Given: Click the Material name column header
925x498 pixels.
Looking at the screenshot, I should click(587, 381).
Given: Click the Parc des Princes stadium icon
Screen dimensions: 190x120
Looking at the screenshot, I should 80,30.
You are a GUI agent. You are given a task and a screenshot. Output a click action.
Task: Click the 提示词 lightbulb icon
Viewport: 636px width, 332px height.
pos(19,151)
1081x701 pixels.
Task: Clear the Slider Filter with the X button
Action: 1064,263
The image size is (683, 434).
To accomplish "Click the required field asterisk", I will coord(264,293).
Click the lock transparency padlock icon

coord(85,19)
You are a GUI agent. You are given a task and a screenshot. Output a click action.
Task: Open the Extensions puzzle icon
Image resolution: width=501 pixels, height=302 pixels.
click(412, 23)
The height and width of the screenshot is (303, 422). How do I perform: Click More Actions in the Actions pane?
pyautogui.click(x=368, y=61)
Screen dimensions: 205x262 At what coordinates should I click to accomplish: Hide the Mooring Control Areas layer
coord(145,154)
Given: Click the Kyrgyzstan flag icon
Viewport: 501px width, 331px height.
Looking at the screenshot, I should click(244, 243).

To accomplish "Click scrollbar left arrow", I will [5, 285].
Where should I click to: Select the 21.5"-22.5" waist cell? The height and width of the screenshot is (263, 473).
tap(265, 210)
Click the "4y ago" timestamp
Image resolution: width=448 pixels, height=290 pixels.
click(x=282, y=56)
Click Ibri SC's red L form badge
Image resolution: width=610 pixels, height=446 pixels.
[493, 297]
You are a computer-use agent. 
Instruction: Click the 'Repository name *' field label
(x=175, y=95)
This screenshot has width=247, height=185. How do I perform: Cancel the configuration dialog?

-- -- --

## Set exercise
Rewrite the data above with "Screenshot size" in place of every occurrence of "Image resolution". Leave everything else unchanged.

## Response
Given: Click the Material name column header
925x498 pixels.
Looking at the screenshot, I should click(587, 381).
Given: Click the Parc des Princes stadium icon
Screen dimensions: 190x120
Looking at the screenshot, I should 80,30.
You are a GUI agent. You are given a task and a screenshot. Output a click action.
Task: Click the 提示词 lightbulb icon
Viewport: 636px width, 332px height.
pos(19,151)
1081x701 pixels.
Task: Clear the Slider Filter with the X button
Action: 1064,263
The image size is (683, 434).
To accomplish "Click the required field asterisk", I will coord(264,293).
Click the lock transparency padlock icon

coord(85,19)
You are a GUI agent. You are given a task and a screenshot. Output a click action.
Task: Open the Extensions puzzle icon
Screenshot size: width=501 pixels, height=302 pixels.
click(412, 23)
The height and width of the screenshot is (303, 422). How do I perform: Click More Actions in the Actions pane?
pyautogui.click(x=368, y=61)
Screen dimensions: 205x262 At what coordinates should I click to accomplish: Hide the Mooring Control Areas layer
coord(145,154)
Given: Click the Kyrgyzstan flag icon
Viewport: 501px width, 331px height.
Looking at the screenshot, I should click(244, 243).

To accomplish "Click scrollbar left arrow", I will [5, 285].
Where should I click to: Select the 21.5"-22.5" waist cell? The height and width of the screenshot is (263, 473).
tap(265, 210)
Click the "4y ago" timestamp
Screenshot size: width=448 pixels, height=290 pixels.
click(x=282, y=56)
Click Ibri SC's red L form badge
Screenshot size: width=610 pixels, height=446 pixels.
[493, 297]
You are a computer-use agent. 
Instruction: Click the 'Repository name *' field label
(x=175, y=95)
This screenshot has width=247, height=185. How do I perform: Cancel the configuration dialog?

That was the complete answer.